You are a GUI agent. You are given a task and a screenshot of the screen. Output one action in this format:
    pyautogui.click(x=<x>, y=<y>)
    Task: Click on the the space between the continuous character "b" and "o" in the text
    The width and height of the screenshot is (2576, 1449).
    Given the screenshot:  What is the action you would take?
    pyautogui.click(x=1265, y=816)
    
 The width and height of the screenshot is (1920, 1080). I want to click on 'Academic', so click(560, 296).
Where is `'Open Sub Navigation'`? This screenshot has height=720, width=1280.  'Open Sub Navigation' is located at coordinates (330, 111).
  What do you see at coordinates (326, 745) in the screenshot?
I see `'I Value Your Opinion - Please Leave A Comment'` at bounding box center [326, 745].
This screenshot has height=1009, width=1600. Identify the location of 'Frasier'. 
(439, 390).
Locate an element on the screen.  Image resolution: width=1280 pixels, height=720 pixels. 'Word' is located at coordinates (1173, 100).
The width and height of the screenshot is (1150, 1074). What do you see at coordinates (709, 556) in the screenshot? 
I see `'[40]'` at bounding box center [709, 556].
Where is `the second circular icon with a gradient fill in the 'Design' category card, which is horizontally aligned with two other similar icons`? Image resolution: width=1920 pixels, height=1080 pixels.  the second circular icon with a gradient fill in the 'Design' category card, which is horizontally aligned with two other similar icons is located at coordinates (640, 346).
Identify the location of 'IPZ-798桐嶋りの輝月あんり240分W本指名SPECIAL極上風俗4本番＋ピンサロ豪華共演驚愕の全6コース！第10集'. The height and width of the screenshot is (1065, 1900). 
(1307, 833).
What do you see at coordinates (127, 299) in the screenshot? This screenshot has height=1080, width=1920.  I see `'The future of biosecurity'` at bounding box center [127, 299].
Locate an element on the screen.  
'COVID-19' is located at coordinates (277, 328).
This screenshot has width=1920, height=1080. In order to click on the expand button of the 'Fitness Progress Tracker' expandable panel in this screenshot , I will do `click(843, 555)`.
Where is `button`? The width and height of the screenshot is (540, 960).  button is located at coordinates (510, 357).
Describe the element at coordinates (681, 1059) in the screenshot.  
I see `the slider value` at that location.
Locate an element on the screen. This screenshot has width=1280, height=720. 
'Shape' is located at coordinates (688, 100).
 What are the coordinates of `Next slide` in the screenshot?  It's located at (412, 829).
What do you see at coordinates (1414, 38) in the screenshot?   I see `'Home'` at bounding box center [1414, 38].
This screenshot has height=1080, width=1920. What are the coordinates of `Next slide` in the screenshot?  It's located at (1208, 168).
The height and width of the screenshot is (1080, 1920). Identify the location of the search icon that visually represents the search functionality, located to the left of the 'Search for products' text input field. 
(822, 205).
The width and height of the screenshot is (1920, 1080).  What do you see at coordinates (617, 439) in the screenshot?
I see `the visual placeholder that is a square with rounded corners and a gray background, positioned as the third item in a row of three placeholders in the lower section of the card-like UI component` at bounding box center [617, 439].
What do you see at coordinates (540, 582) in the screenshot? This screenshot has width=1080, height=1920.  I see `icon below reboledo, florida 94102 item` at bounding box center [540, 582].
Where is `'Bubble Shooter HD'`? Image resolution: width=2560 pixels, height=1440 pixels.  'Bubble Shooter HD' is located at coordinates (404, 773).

● ● ● ● ●

§ **YOUR TASK**
Quote the rows from the line that contains "coordinates (330, 111)." through the line that contains "(439, 390).", reproducing each line verbatim.

§ **OUTPUT FOR THIS EXERCISE**
Where is `'Open Sub Navigation'`? This screenshot has height=720, width=1280.  'Open Sub Navigation' is located at coordinates (330, 111).
  What do you see at coordinates (326, 745) in the screenshot?
I see `'I Value Your Opinion - Please Leave A Comment'` at bounding box center [326, 745].
This screenshot has height=1009, width=1600. Identify the location of 'Frasier'. 
(439, 390).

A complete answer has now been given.